Molecular-cytogenetic characterization of the origin and the presence of pericentromeric euchromatin on minute supernumerary marker chromosomes (SMCs)
Small supernumerary marker chromosomes (SMCs) in human can be defined as additional centric chromosome fragments smaller than chromosome 20. For most small or minute SMCs a correlation with clinical symptoms is lacking, mostly due to problems in visualizing their euchromatic content.

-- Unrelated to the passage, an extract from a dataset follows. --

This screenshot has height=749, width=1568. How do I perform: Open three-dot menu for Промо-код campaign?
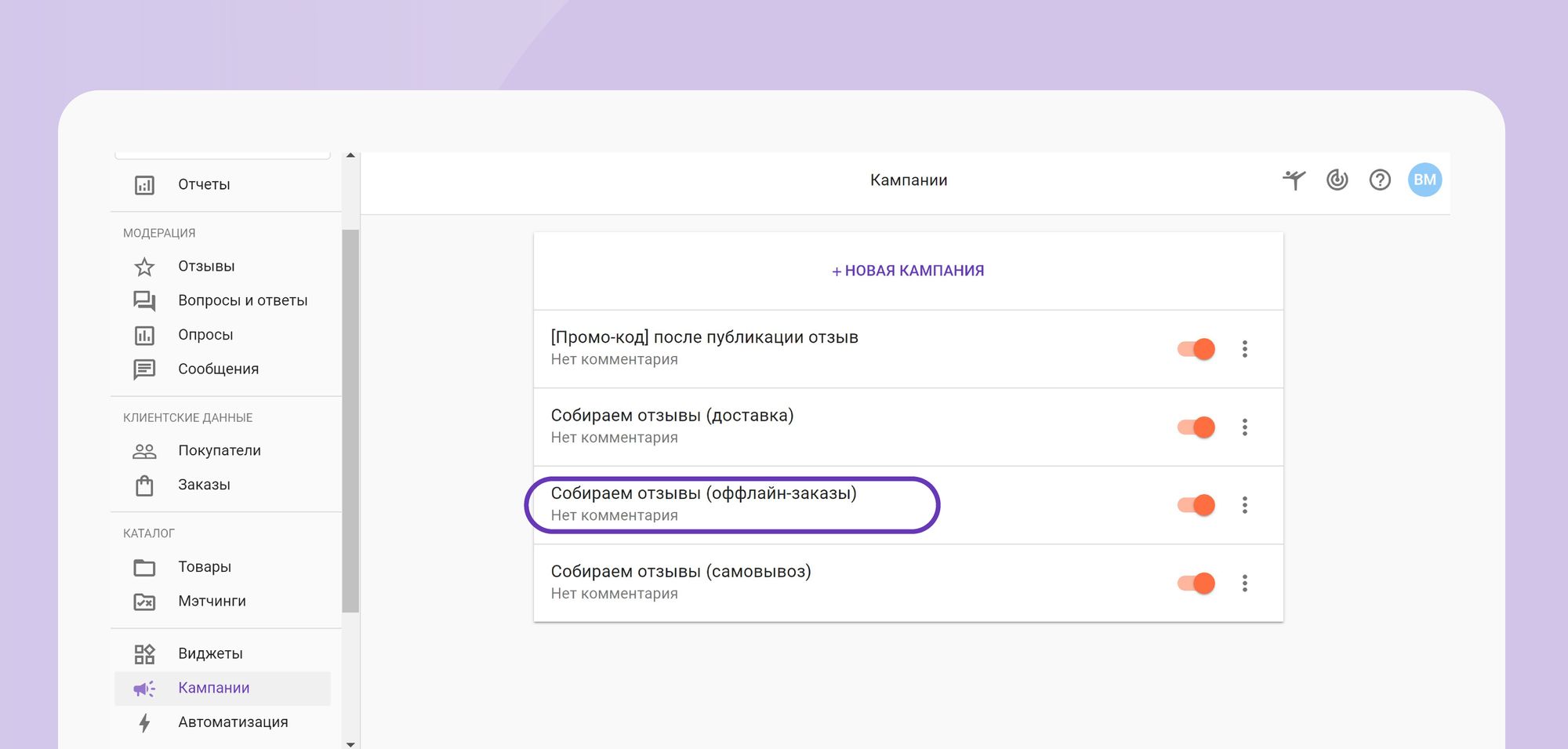[x=1244, y=349]
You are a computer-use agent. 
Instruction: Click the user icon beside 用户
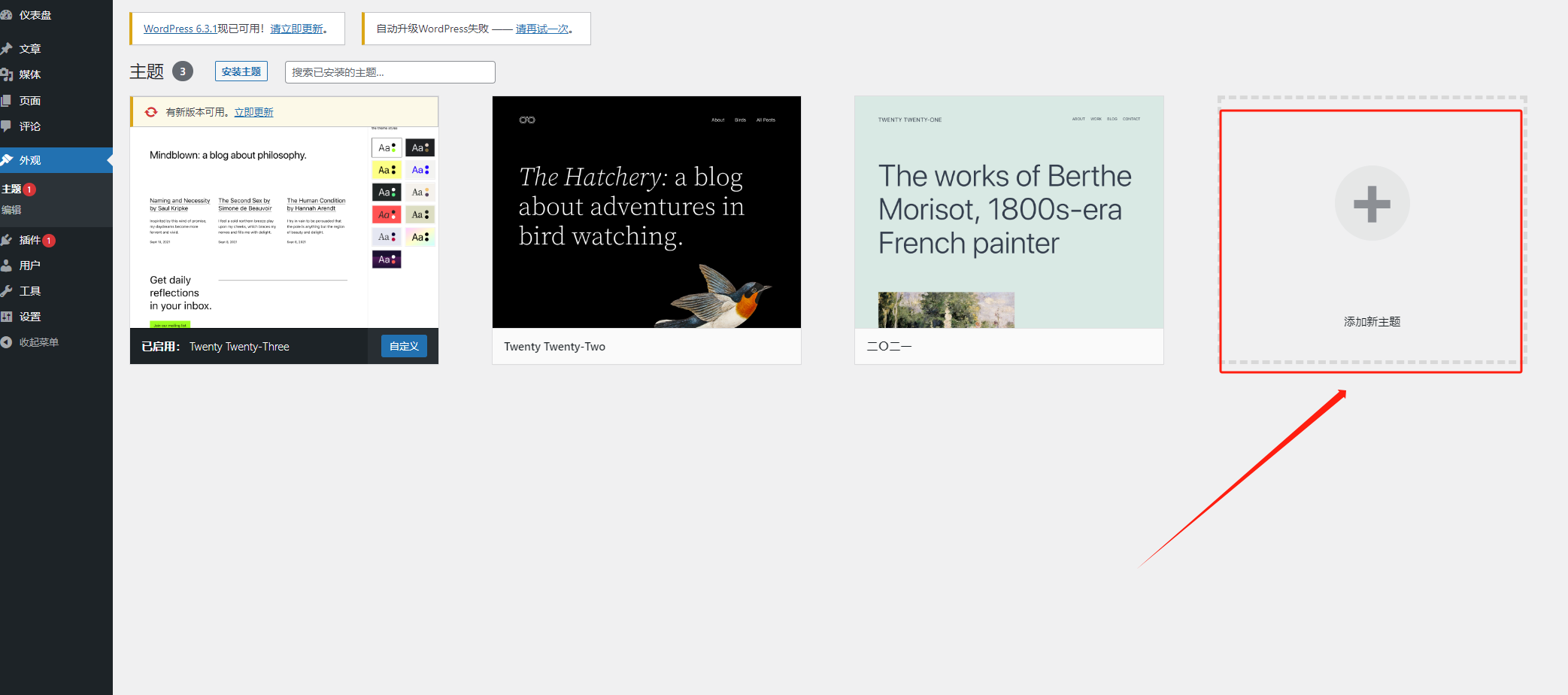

Recently we described two new molecular cytogenetic approaches for the comprehensive characterization of small SMCs, excluding those few cases with neo-centromeres. Minute SMCs, consisting preferentially of alpha-satellite DNA, are characterizable in one step by the centromere-specific multicolor FISH (cenM-FISH) approach. For further characterization of minute SMCs and eventually present euchromatic content, the recently developed centromere-near-specific multicolor FISH (subcenM-FISH) technique can be applied. These two approaches are highly informative and easy to perform, as demonstrated in the present report on the example of a prenatal case with a minute SMC derived from chromosome 3 cytogenetically described as min(3)(:p12.1→q11.2:).